Wikiquote no longer allows unsourced quotations, and they are in process of being removed from our pages (see Wikiquote:Limits on quotations); but if you can provide a reliable, precise and verifiable source for any quote on this list please move it to Harlan Ellison. --Antiquary 17:55, 17 June 2009 (UTC)[reply]

  • Did you ever notice, the only one in A Christmas Carol with any character is Scrooge? Marley is a whiner who fucked over the world and then hadn't the spine to pay his dues quietly; Belle, Scrooge's ex-girlfriend, deserted him when he needed her most; Bob Cratchit is a gutless toady without enough get-up-and-go to assert himself; and the less said about that little treacle-mouth, Tiny Tim, the better.
  • The two most common elements in the universe are hydrogen and stupidity.
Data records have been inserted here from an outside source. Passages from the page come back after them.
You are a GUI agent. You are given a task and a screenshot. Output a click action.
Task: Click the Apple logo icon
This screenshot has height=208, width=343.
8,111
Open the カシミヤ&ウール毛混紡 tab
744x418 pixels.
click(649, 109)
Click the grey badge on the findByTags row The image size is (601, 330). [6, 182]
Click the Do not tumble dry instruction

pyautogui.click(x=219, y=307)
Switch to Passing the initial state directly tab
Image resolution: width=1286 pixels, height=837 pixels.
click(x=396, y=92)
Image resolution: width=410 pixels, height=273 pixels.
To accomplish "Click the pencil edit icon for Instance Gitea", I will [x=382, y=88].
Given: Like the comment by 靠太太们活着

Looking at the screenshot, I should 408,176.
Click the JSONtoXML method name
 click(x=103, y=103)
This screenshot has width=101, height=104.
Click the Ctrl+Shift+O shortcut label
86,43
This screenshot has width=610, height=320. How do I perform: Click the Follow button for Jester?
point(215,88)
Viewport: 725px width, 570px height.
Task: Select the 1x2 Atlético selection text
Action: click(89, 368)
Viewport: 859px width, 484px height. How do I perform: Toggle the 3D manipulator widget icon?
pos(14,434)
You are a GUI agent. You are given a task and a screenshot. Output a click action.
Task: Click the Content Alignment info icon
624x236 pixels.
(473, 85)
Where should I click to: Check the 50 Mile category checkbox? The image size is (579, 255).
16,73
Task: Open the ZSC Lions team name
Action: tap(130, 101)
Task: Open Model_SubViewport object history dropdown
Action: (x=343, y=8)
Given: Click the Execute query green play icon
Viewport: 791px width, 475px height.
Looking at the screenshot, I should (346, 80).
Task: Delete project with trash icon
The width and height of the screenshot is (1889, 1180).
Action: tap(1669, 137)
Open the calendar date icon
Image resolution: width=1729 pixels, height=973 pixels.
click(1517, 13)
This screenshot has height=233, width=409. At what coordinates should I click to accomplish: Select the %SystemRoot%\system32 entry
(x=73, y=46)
    • A strikingly similar comment by Frank Zappa is documented (1989). This alleged Ellison quote is not documented and seems unverifiable. Tricky.
  • I will use big words from time to time, the meanings of which I may only vaguely perceive, in hopes such cupidity will send you scampering to your dictionary: I will call such behavior "public service."
  • In these days of widespread illiteracy, functional illiteracy... anything that keeps people stupid is a felony.
  • The real story of our times is seldom told in the horse-puckey-filled memoirs of dopey, self-serving presidents or generals, but in the outrageous, demented lives of guys like Lenny Bruce, Giordano Bruno, Scott Fitzgerald — and Paul Krassner. The burrs under society's saddle. The pains in the ass.
  • There are two things I found when I did the Merv Griffin show, the two things I said that got them really crazy, was that I didn't believe in god, and that I really believe there are some people who are better than others.
  • When they say, "Gee, it's an information explosion!" — no, it's not an explosion, it's a disgorgement of the bowels is what it is. Every idiotic thing that anybody could possibly write or say or think can get into the body politic now — where before things would have to have some merit to go through the publishing routine, now, anything. And all you're getting is an explosion of useless crap, which added to the other useless crap that was being done originally, only makes it that much worse.
    • Compare with "Usenet is like a herd of performing elephants with diarrhea; massive, difficult to redirect, awe-inspiring, entertaining, and a source of mind-boggling amounts of excrement when you least expect it." by Gene Spafford
  • Why do people keep insisting that I join the twenty-first century? I live in the twenty-first century! I just don't want to be bothered by the shitheads on the internet!